Reference data generation can be performed in a number of different ways. Firstly, an automatic classification based on a selection from available algorithms can be performed, followed by a manual improvement of the results. Secondly, only manual classification of an unclassified data set can be performed. In the case of a large number of classes the second way is recommended. A third option in the generation of reference data by using existing data sets. As those data sets were often acquired at a different time, with a different measurement technology, and often with other applications in mind, the transferability of such a classification is limited. Therefore, the next paragraphs will concentrate on the methods for manual classification.

Fig. 2
figure 2

Methods for visualizing the data during manual classification; (a)—shaded relief for DTM; (b)—shaded relief for DTM, buildings and vegetation; P1, P2—2D profiles; T(P1), T(P2)—transects for 2D profiles; SA—sun azimuth for shaded relief

The most common methods for visualization and reference data generation are described below. The basic and most common method uses a 2D profile (Fig. 2). Profiles are sets of points cut out from the entire point cloud with a vertical rectangular prism, not bound in height. The width of the prism is typically small, e.g. 2 m, whereas its length is larger, e.g. 50 m. These values are sensible when working with point densities ranging from 1 to 20 points/m2. Profiles allow the user to see a part of the terrain from a side view which enables her to distinguish the points within different classes but also to identify the border between different objects, e.g. building and ground, or vegetation and ground. These borders are harder to identify in a top view. In order to classify larger areas in an organized manner, transects are used. This means that a set of parallel profiles is generated which cover a rectangular area. Advancing in the manual classification from one profile to the next accelerates the entire process. The second method uses a shaded relief map (hillshade) of the surface generated by the points of one class. A hillshade requires an artificial illumination source, which is set in a standard manner to an azimuth of 315 degrees, lighting the area from the northwest. Lighting from different directions can substantially help to notice the terrain slope as well as objects located on the ground, especially in the case of mountainous regions. Hillshades can be generated for the bare-earth class, in which the surface represents the digital terrain model (DTM). An example for transects and hillshades can be found in the top panel of Fig. 2. That figure’s bottom panel exhibits a DTM. Also combinations of classes, e.g. bare-earth and buildings, can be used. This method can be applied for refining a manual classification, i.e. reclassifying points. This is especially suited to remove small artifacts which occur when close spatial proximity between two classes led to a misclassification in an earlier step.
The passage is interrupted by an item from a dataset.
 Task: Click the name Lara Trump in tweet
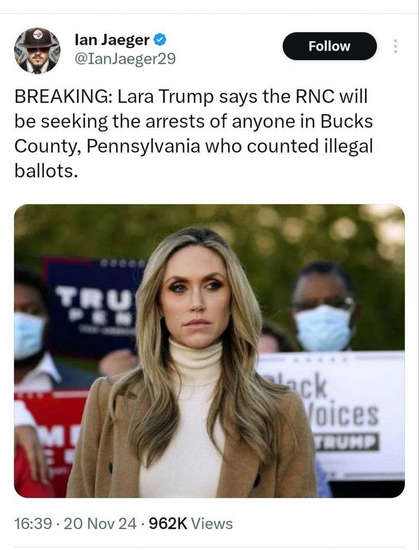(165, 97)
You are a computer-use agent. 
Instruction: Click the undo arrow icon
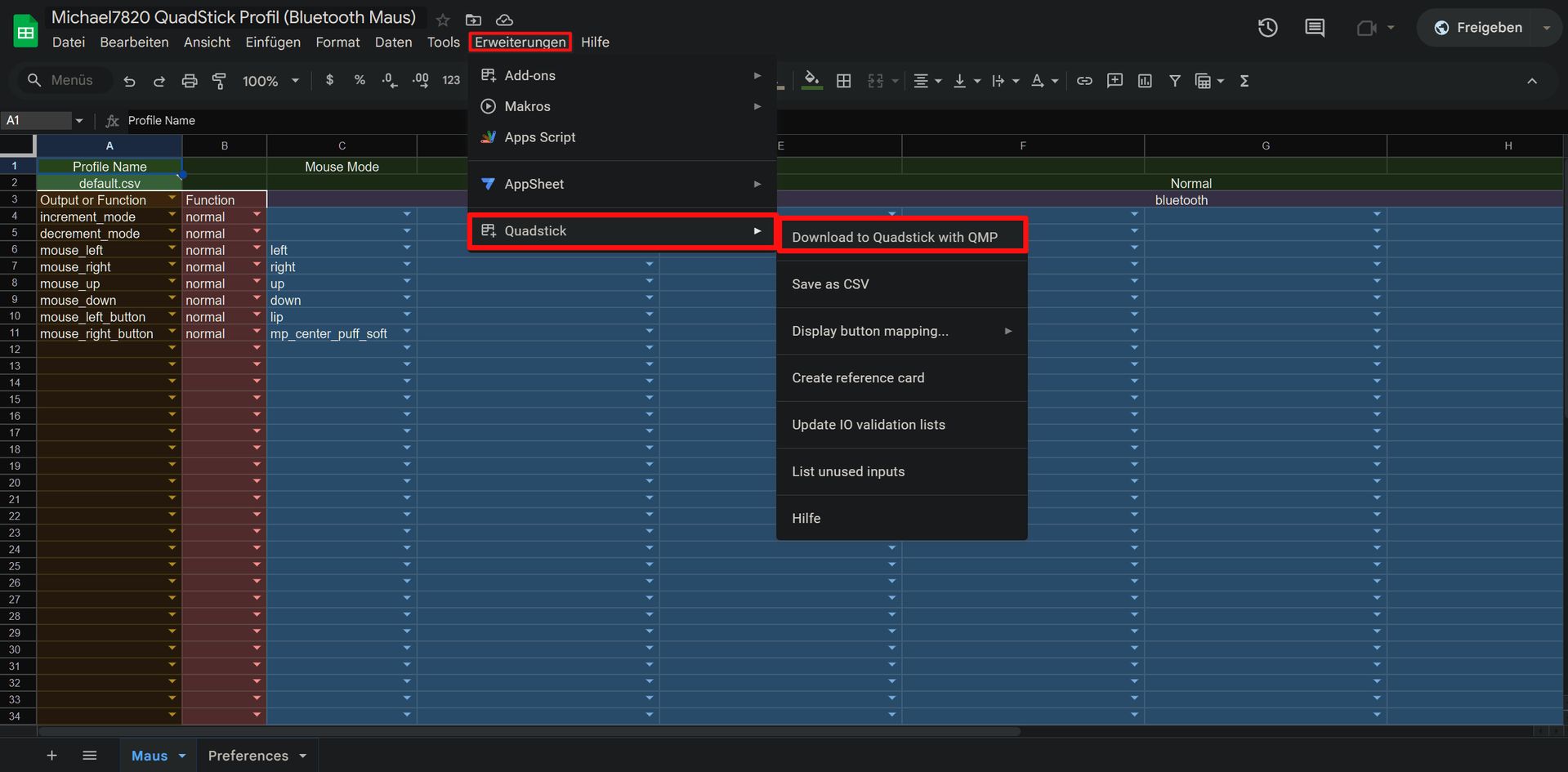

3.3 Supervised Classification

The idea behind supervised classification is to automatically derive from a small training set enough classification rules, so that a larger, unseen data set can be classified automatically using the model derived from the former. For that purpose, the training data needs to be classified already. Usually, this initial classification is achieved by manually classifying the points. This training data is then used to build a model or equally train the classifying algorithm. In supervised classification, the interpretation of the model comes second, therefore more complex models are favored over simplistic ones that would ease human interpretation; in fact, the boundary to model complexity is dictated only by overfitting avoidance. This model is then used to classify unseen data. To evaluate model performance, true classification information for the unseen data is required as well. However, in production environments, model evaluation for the entire data set is usually not performed. Therefore, supervised classification promises to save a considerable amount of costs.

The method of choice for supervised classification here is classification trees. The tree is a predictive model that links up point features with that point’s class. Structurally, the tree consists of leaves and branches. The leaves represent the final class labels and the branches the conjunctions of features that lead up to these class labels. Literature suggests a number of different algorithms for growing a tree [15, 23]. For the purpose of classifying point clouds, we have found Breiman et al.’s Classification and Regression Trees (CART) [1] to strike a good balance between computational complexity and reliability. The implementation we used was that of rpart [25]. In terms of Friedl et al. [5] these trees are univariate classification trees.

Conceptually, a classification tree seeks to partition the entire feature space of a data set, one variable at a time. It does that by selecting a variable and an appropriate splitting value that will contribute maximally to node purity. Node purity is computed using the Gini impurity coefficient:

$$\displaystyle{ I_{G}(f) = 1 -\sum _{i=1}^{m}f_{ i}^{2} }$$
(7)

with f i being the fraction of items labeled to be of class i for a set of m class labels.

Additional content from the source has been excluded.